## What the task asks
Please repeat, exactly as written, the line containing "febrero (684, 2290)" and every line after it through the end of the records below, leaving out any pictures.

Dataset entries:

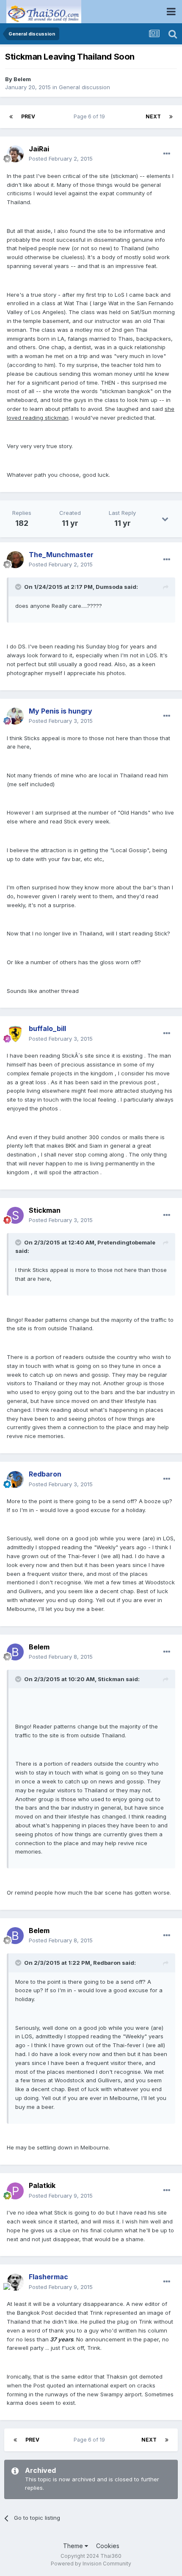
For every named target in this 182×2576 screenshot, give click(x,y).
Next (153, 116)
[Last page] (171, 116)
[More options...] (166, 154)
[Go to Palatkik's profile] (15, 2190)
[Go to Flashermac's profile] (15, 2282)
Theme (74, 2545)
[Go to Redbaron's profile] (15, 1479)
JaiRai (39, 149)
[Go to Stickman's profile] (15, 1215)
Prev (28, 116)
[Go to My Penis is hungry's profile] (15, 716)
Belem (22, 79)
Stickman (45, 1210)
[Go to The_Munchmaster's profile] (15, 559)
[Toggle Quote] (19, 586)
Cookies (107, 2545)
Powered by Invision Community (91, 2563)
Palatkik (42, 2185)
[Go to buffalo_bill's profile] (15, 1033)
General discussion (84, 87)
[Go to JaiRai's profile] (15, 153)
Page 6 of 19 (91, 116)
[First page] (11, 116)
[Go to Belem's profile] (15, 1651)
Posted (61, 158)
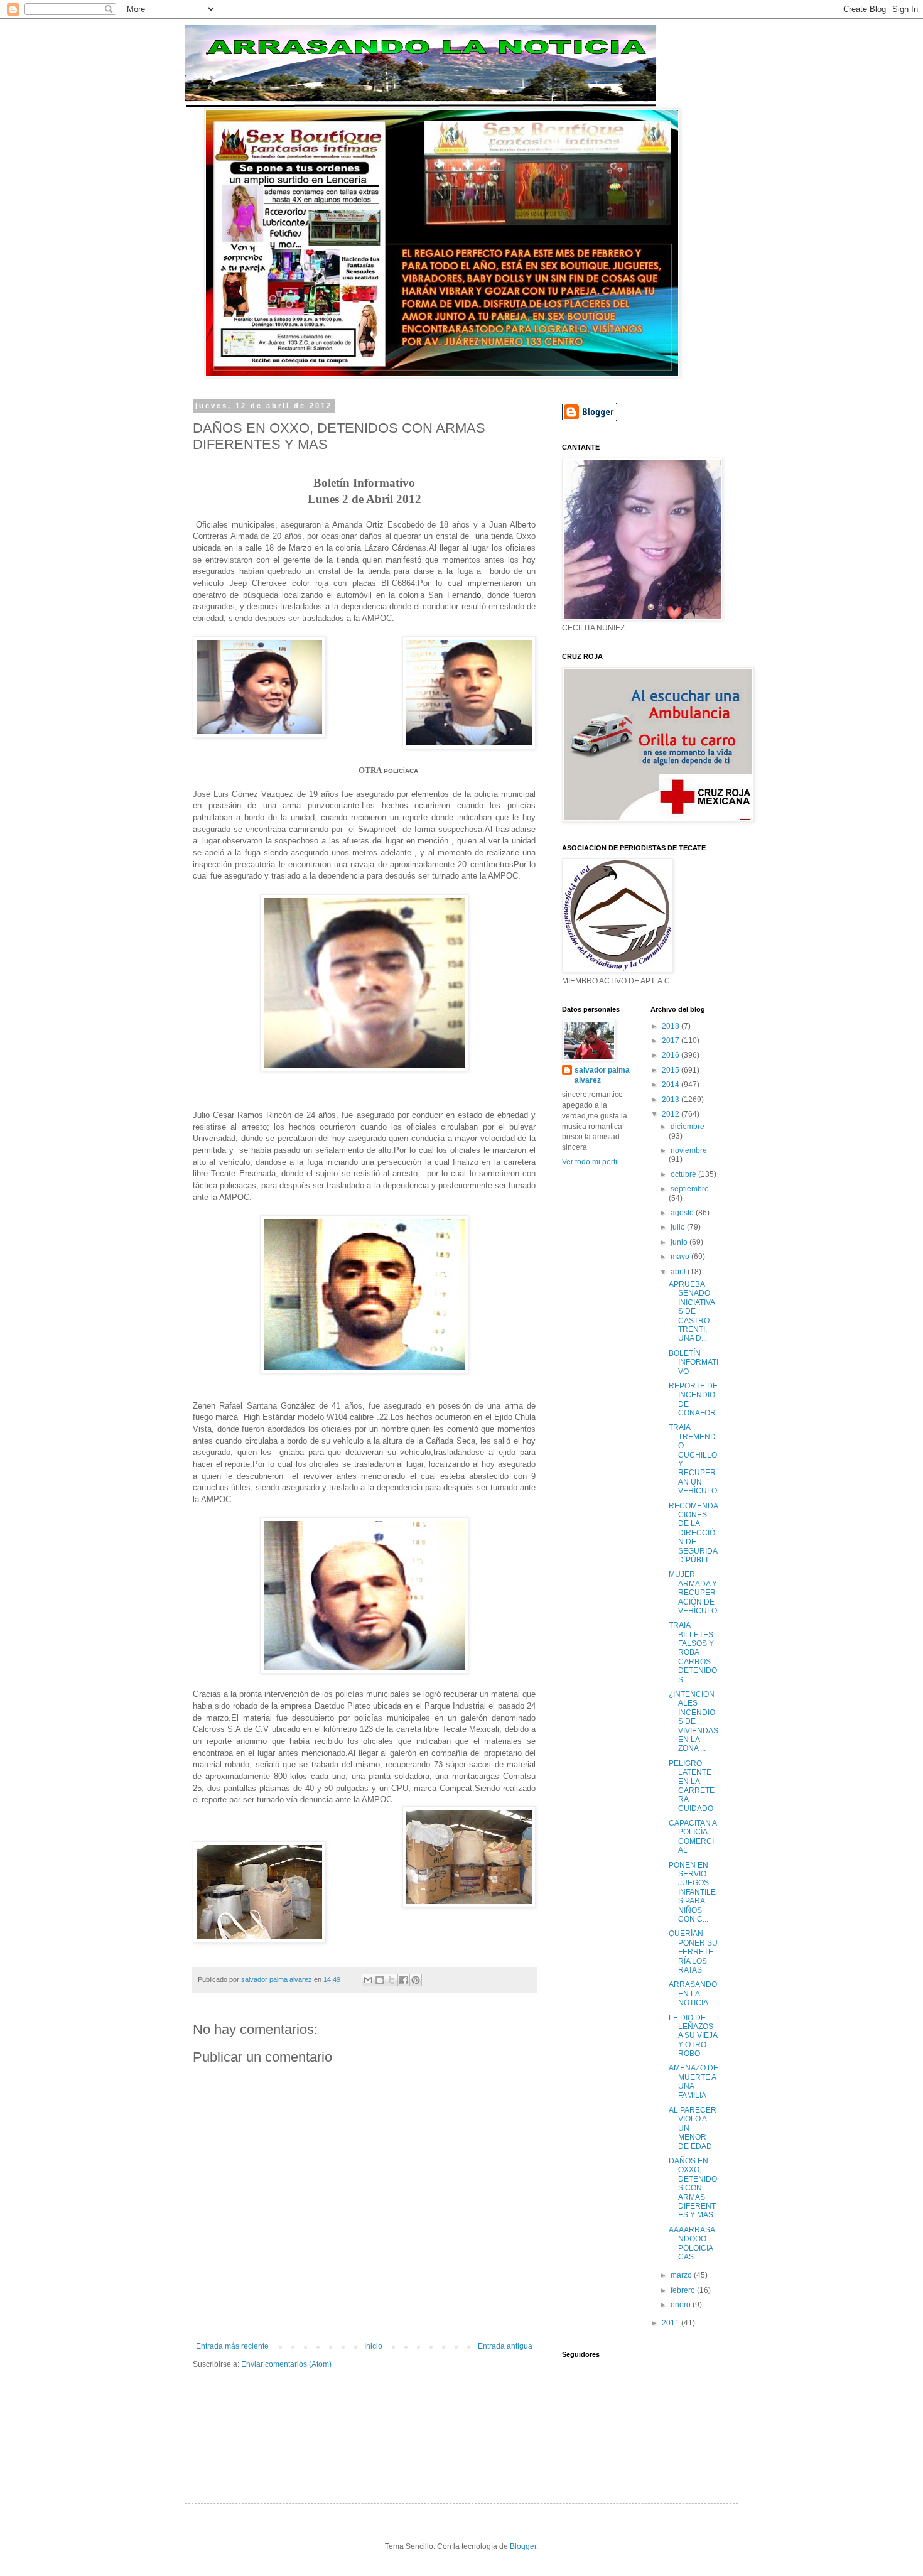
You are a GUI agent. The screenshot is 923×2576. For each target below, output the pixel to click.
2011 (671, 2323)
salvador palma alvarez (602, 1075)
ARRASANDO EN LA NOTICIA (693, 1993)
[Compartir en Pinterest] (415, 1980)
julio (679, 1227)
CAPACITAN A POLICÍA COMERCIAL (692, 1836)
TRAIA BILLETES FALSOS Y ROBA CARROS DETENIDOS (693, 1652)
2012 (671, 1114)
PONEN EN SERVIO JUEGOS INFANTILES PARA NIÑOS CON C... (692, 1892)
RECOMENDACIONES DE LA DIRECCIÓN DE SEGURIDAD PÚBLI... (693, 1533)
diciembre (687, 1126)
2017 (671, 1040)
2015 (671, 1070)
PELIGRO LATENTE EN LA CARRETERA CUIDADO (692, 1786)
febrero (684, 2290)
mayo (681, 1256)
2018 (671, 1026)
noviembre (689, 1150)
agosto (683, 1212)
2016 (671, 1055)
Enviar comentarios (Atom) (286, 2364)
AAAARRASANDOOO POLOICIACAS (692, 2243)
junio (680, 1242)
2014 (671, 1084)
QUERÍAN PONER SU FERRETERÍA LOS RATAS (693, 1951)
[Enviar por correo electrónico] (368, 1980)
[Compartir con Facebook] (403, 1980)
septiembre (690, 1188)
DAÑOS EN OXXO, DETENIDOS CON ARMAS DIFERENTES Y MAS (693, 2188)
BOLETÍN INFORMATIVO (693, 1362)
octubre (684, 1174)
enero (682, 2304)
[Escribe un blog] (380, 1980)
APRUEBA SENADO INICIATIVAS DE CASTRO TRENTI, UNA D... (692, 1311)
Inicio (373, 2346)
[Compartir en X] (392, 1980)
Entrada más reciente (232, 2346)
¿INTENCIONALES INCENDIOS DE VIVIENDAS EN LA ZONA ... (693, 1721)
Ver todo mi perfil (590, 1161)
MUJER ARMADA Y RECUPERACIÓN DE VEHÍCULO (693, 1592)
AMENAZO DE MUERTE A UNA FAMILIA (693, 2081)
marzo (682, 2275)
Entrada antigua (505, 2346)
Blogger (523, 2546)
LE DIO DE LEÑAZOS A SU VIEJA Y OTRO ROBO (693, 2036)
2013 (671, 1099)
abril (679, 1271)
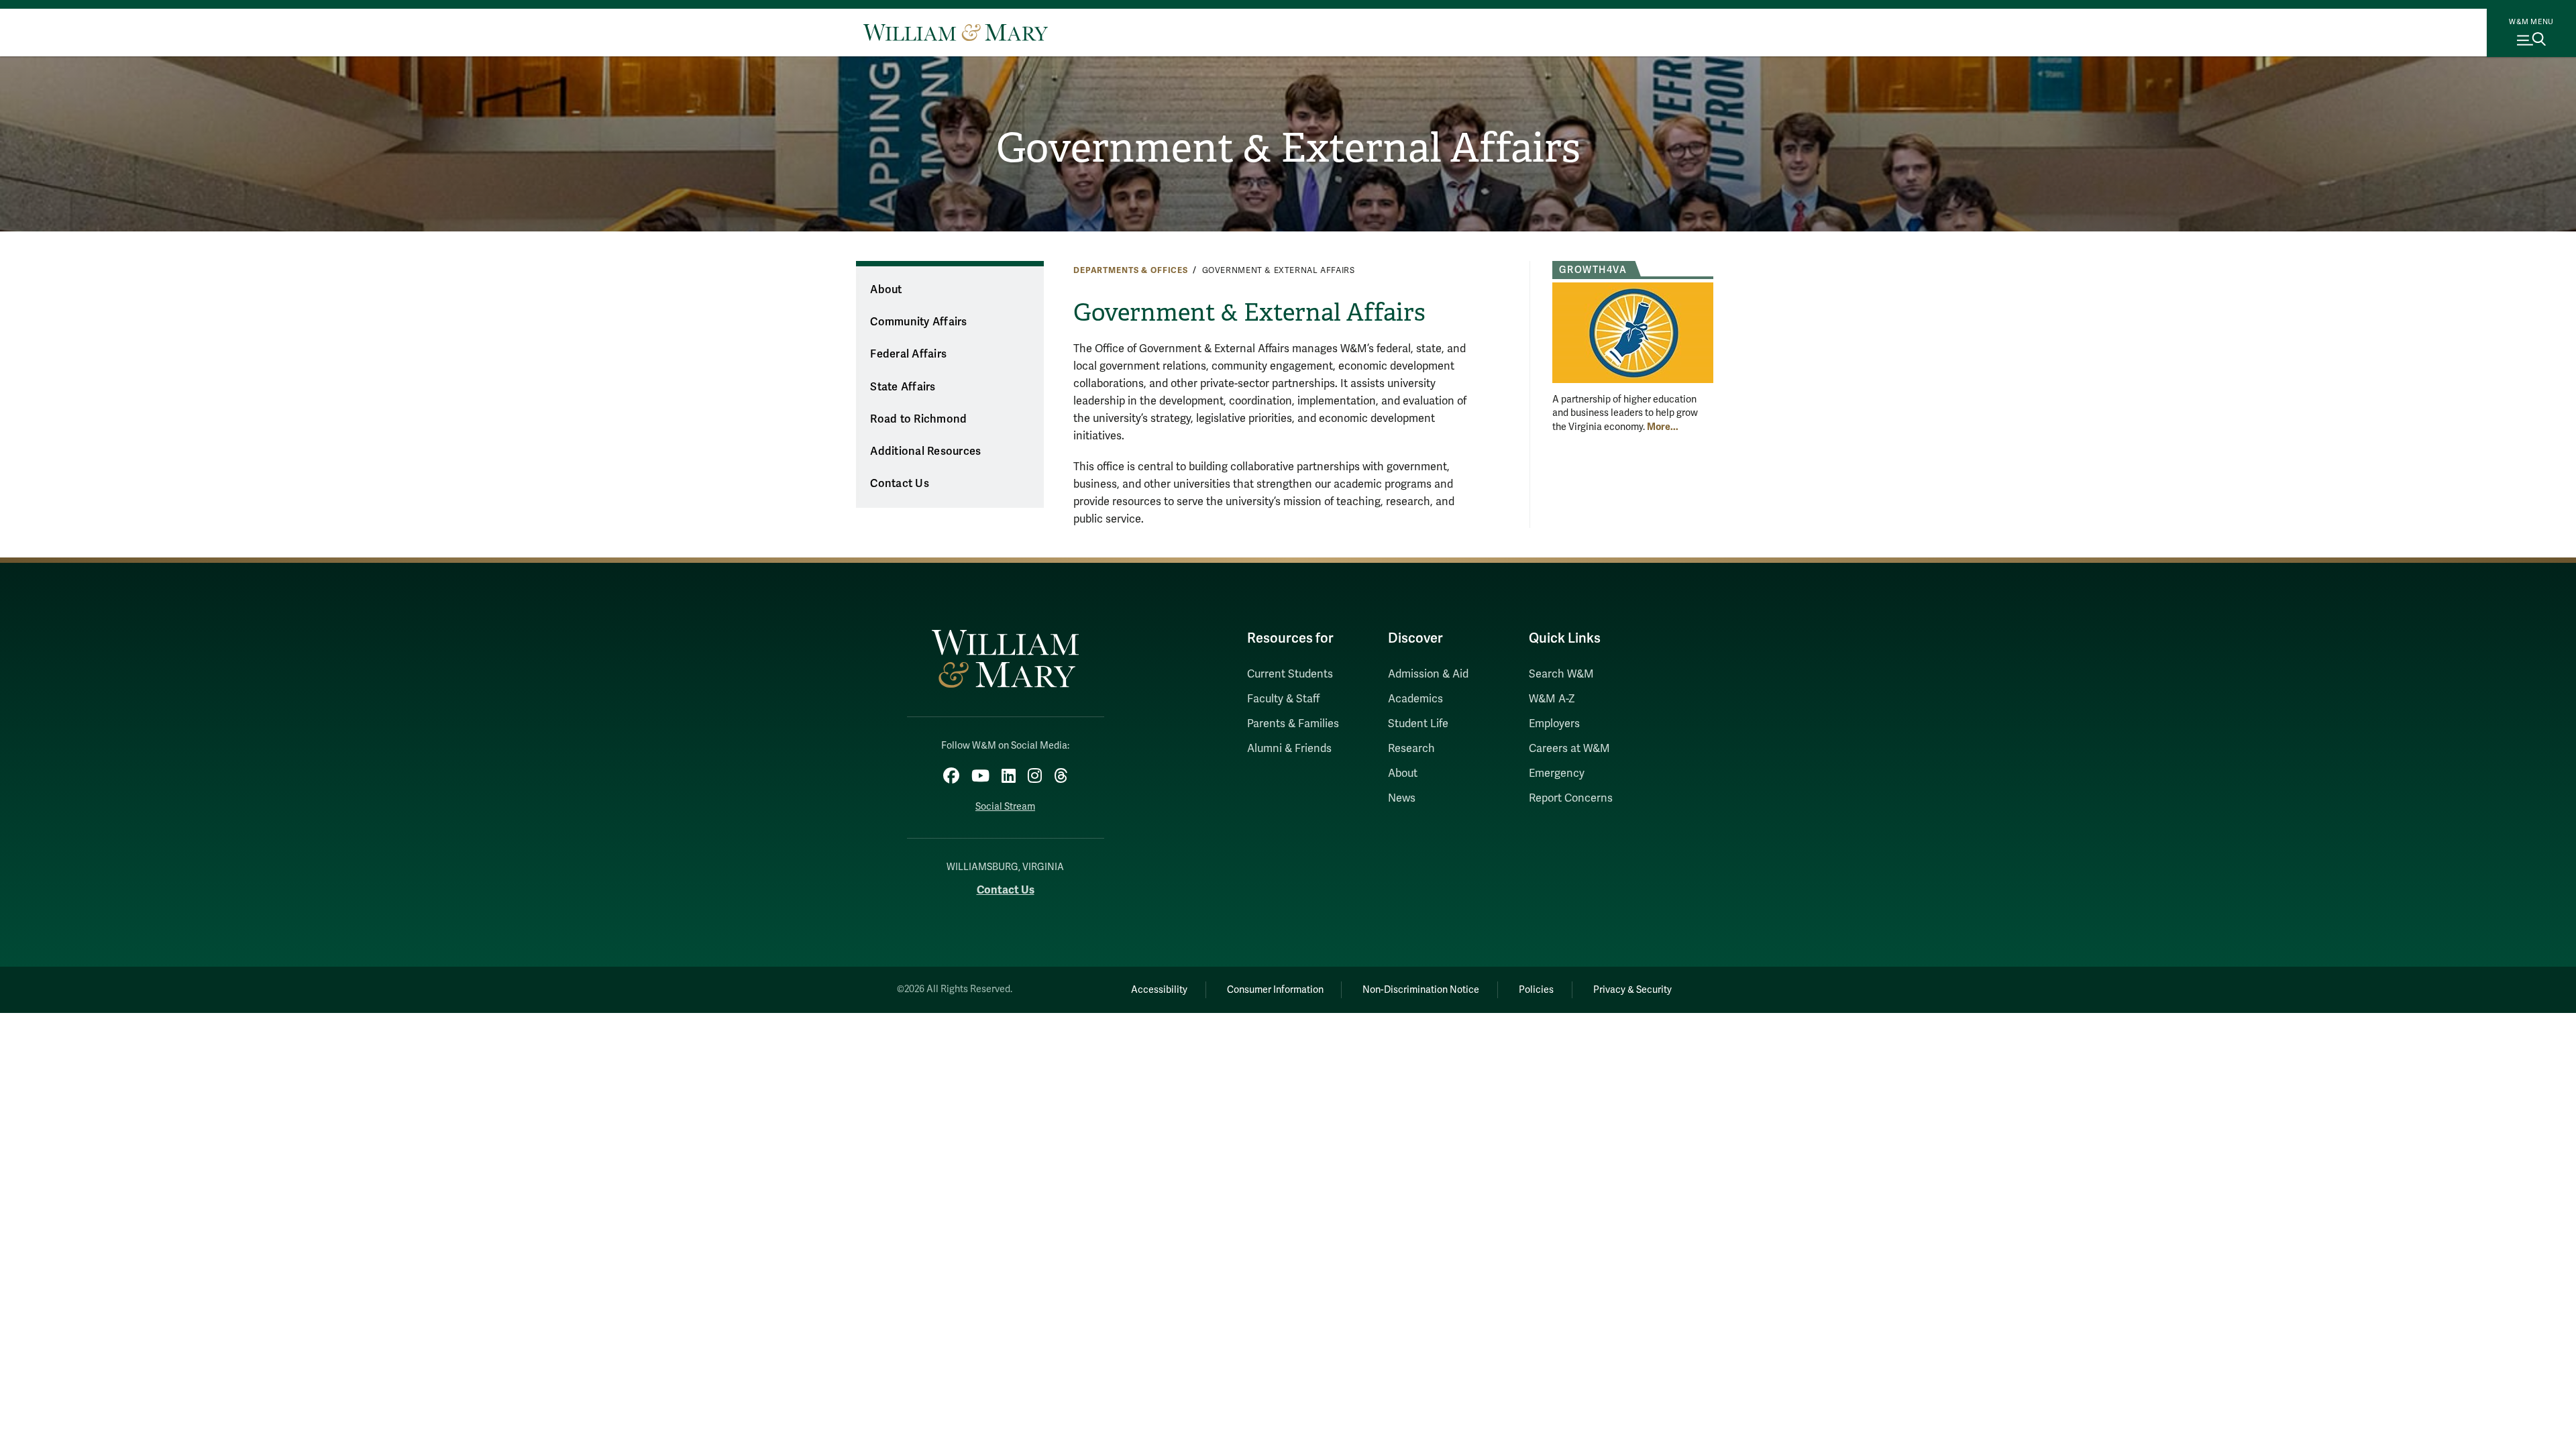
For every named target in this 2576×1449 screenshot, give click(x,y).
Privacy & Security (1632, 990)
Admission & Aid (1428, 674)
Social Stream (1005, 806)
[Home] (955, 32)
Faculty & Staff (1283, 699)
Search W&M (1561, 674)
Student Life (1418, 724)
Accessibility (1159, 990)
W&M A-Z (1552, 699)
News (1401, 798)
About (886, 290)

## Result
febrero (684, 2290)
mayo (681, 1256)
2018 (671, 1026)
noviembre (689, 1150)
agosto (683, 1212)
2016 (671, 1055)
Enviar comentarios (Atom) (286, 2364)
AAAARRASANDOOO POLOICIACAS (692, 2243)
junio (680, 1242)
2014 (671, 1084)
QUERÍAN PONER SU FERRETERÍA LOS RATAS (693, 1951)
[Enviar por correo electrónico] (368, 1980)
[Compartir con Facebook] (403, 1980)
septiembre (690, 1188)
DAÑOS EN OXXO, DETENIDOS CON ARMAS DIFERENTES Y MAS (693, 2188)
BOLETÍN INFORMATIVO (693, 1362)
octubre (684, 1174)
enero (682, 2304)
[Escribe un blog] (380, 1980)
APRUEBA SENADO INICIATIVAS DE CASTRO TRENTI, UNA D... (692, 1311)
Inicio (373, 2346)
[Compartir en X] (392, 1980)
Entrada más reciente (232, 2346)
¿INTENCIONALES INCENDIOS DE VIVIENDAS EN LA ZONA ... (693, 1721)
Ver todo mi perfil (590, 1161)
MUJER ARMADA Y RECUPERACIÓN DE VEHÍCULO (693, 1592)
AMENAZO DE MUERTE A UNA FAMILIA (693, 2081)
marzo (682, 2275)
Entrada antigua (505, 2346)
Blogger (523, 2546)
LE DIO DE LEÑAZOS A SU VIEJA Y OTRO ROBO (693, 2036)
2013 (671, 1099)
abril (679, 1271)
For every named target in this 2576×1449 screenshot, give click(x,y).
Privacy & Security (1632, 990)
Admission & Aid (1428, 674)
Social Stream (1005, 806)
[Home] (955, 32)
Faculty & Staff (1283, 699)
Search W&M (1561, 674)
Student Life (1418, 724)
Accessibility (1159, 990)
W&M A-Z (1552, 699)
News (1401, 798)
About (886, 290)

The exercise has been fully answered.